══ Data for analysis ══
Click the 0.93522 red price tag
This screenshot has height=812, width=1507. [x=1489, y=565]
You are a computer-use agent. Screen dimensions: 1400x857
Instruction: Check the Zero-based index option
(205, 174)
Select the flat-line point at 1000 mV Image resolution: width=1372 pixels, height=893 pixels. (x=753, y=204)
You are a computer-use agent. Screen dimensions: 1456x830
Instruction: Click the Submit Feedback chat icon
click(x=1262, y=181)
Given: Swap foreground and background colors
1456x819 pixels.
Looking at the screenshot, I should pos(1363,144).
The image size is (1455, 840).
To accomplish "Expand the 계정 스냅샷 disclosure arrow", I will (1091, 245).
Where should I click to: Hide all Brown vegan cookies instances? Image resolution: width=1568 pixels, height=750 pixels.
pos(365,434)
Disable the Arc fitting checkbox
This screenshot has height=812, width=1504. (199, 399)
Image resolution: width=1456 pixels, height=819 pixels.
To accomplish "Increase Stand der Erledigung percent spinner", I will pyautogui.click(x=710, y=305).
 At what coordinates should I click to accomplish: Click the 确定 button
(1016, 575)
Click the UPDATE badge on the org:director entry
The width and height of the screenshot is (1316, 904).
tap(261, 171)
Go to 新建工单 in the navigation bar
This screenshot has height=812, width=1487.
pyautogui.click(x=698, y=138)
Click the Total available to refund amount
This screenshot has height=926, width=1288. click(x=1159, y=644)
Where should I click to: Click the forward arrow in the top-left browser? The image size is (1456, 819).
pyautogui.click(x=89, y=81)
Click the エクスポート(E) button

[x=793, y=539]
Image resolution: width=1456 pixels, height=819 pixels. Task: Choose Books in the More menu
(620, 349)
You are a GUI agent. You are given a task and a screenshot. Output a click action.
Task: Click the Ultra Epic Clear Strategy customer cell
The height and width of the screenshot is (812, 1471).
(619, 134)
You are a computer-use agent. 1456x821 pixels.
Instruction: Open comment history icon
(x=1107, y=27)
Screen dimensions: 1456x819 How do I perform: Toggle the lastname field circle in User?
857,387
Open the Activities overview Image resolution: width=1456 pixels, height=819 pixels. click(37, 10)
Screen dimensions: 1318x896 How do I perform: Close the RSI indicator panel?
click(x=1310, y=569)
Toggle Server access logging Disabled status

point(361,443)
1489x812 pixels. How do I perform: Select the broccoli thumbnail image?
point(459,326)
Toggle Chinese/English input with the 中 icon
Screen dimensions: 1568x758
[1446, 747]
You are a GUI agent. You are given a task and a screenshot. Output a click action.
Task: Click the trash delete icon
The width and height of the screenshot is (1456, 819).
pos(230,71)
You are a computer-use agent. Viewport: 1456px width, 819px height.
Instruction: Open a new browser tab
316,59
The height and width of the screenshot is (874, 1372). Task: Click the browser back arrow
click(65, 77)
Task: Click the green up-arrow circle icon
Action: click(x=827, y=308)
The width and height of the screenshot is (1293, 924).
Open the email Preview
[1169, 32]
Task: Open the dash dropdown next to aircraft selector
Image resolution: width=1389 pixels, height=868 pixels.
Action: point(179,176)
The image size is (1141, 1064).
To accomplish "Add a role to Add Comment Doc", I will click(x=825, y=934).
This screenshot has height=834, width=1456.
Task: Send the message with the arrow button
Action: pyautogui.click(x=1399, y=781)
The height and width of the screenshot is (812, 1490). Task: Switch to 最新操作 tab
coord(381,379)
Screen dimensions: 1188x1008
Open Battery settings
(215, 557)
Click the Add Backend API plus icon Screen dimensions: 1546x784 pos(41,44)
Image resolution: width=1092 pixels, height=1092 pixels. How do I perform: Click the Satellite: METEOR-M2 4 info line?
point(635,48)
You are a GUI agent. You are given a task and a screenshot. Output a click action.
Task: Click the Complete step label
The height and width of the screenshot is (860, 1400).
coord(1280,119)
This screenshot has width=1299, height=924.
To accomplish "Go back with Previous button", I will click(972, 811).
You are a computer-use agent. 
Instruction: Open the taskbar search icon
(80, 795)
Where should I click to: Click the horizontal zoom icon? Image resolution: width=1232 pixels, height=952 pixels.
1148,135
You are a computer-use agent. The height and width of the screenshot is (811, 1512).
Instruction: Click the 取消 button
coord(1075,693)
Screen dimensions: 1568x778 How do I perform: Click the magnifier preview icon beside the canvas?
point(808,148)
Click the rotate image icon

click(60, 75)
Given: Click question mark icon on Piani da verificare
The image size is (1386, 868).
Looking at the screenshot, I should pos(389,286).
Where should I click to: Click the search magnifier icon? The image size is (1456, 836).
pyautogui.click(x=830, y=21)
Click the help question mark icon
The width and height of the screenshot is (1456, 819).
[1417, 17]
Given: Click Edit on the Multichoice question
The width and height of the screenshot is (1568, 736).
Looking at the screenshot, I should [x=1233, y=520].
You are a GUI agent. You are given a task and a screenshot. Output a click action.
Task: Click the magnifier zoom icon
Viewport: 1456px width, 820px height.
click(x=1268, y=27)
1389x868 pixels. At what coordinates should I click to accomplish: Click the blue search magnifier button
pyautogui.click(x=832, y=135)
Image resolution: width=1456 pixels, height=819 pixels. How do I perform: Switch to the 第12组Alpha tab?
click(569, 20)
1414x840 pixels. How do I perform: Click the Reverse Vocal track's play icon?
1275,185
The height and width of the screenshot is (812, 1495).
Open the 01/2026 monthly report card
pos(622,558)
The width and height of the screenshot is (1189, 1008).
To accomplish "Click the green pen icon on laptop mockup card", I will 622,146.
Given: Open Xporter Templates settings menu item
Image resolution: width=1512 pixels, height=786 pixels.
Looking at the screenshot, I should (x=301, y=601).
═══
◆ What to do:
Look above for the line with "Given: Click Edit on the Multichoice question"; retype exactly that line, every line after it up to the line with "Task: Click the magnifier zoom icon", and that line too, nothing else.

◆ Result of this task:
Given: Click Edit on the Multichoice question
The width and height of the screenshot is (1568, 736).
Looking at the screenshot, I should [x=1233, y=520].
You are a GUI agent. You are given a task and a screenshot. Output a click action.
Task: Click the magnifier zoom icon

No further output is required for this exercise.